◆ **YOUR GOAL**
In the lines below, find the one that contains "Screen dimensions: 590x379" and write it out exactly, along with every line that follows it.

◆ **Dataset entries**
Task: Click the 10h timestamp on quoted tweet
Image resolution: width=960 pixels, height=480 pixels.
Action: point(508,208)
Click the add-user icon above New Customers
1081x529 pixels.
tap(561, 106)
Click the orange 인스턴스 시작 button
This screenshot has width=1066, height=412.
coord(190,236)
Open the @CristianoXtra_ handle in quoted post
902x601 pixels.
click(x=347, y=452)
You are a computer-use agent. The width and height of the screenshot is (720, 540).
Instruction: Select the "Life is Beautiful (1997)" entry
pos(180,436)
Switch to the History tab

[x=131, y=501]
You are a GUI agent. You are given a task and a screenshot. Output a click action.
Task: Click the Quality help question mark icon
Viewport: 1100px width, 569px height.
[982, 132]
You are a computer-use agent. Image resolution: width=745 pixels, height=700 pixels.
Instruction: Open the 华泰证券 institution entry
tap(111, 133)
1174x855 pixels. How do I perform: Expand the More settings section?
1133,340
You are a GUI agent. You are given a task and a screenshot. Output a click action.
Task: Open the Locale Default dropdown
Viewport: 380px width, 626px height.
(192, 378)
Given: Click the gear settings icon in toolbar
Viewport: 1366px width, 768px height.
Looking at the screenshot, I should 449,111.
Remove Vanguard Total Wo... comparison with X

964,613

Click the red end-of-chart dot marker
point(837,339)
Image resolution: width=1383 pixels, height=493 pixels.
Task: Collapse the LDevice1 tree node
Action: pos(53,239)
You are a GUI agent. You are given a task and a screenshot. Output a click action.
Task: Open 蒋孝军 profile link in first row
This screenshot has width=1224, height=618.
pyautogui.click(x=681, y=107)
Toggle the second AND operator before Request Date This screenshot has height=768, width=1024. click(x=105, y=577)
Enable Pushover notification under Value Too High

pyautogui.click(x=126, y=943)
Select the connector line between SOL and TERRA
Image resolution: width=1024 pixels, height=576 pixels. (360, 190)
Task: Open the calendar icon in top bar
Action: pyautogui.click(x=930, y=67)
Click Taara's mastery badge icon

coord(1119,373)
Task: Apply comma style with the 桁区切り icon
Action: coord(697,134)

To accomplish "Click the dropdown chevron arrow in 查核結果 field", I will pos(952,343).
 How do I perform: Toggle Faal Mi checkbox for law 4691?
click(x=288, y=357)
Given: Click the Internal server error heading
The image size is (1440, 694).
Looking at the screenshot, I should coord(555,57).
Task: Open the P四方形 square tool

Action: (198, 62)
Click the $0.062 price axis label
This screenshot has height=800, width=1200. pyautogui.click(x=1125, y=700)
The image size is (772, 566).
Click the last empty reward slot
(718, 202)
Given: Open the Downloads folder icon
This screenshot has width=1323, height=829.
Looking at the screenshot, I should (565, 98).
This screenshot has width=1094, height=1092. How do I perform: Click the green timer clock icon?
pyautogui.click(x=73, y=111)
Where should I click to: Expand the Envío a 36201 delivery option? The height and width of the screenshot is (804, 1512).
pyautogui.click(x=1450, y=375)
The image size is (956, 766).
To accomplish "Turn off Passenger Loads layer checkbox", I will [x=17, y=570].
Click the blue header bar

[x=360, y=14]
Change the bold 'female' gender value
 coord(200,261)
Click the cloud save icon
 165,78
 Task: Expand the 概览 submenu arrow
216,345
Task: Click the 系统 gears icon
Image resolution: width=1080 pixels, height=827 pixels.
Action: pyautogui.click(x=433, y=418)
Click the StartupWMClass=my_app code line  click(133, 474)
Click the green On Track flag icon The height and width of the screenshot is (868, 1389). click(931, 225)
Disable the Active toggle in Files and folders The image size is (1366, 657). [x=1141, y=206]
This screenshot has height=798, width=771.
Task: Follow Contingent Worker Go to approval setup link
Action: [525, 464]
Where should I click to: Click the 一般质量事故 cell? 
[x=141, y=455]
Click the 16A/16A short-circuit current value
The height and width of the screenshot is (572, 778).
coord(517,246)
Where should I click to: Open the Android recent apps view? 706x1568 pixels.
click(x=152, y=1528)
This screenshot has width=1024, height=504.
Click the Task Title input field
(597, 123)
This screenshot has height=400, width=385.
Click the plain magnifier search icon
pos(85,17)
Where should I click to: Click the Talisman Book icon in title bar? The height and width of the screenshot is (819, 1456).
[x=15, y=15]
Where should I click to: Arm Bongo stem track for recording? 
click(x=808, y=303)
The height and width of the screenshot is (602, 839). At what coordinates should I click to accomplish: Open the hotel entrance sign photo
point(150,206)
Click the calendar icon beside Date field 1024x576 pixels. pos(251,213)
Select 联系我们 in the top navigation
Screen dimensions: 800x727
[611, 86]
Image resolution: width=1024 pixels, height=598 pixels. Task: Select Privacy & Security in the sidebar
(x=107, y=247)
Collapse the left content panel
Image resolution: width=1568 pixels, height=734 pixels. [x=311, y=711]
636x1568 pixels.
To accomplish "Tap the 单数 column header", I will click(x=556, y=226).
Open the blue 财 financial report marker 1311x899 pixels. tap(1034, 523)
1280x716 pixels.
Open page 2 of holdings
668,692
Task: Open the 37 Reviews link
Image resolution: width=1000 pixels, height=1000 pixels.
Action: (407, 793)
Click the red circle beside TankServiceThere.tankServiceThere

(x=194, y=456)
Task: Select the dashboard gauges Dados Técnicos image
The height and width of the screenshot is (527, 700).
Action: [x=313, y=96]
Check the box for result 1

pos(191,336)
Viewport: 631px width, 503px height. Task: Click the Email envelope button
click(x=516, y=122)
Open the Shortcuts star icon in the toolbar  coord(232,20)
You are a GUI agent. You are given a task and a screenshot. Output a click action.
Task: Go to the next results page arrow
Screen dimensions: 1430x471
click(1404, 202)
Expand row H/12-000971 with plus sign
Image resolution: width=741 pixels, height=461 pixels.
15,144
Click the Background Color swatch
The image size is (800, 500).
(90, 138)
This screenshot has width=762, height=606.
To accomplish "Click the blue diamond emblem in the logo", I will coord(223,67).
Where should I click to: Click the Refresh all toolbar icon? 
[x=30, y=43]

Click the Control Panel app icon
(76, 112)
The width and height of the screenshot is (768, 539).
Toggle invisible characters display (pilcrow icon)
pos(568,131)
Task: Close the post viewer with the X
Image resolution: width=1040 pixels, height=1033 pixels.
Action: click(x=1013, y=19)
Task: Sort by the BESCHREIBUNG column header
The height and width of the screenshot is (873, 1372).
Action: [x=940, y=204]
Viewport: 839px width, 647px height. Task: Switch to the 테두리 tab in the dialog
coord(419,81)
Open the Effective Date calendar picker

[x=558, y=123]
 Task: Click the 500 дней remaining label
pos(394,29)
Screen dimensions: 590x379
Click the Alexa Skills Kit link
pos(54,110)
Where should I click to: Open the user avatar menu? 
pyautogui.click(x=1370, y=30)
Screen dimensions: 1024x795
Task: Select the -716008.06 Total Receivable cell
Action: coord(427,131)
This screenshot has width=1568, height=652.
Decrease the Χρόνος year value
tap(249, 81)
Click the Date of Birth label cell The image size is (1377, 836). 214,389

◆ **RESULT BELOW**
Screen dimensions: 590x379
Click the Alexa Skills Kit link
pos(54,110)
Where should I click to: Open the user avatar menu? 
pyautogui.click(x=1370, y=30)
Screen dimensions: 1024x795
Task: Select the -716008.06 Total Receivable cell
Action: coord(427,131)
This screenshot has width=1568, height=652.
Decrease the Χρόνος year value
tap(249, 81)
Click the Date of Birth label cell The image size is (1377, 836). 214,389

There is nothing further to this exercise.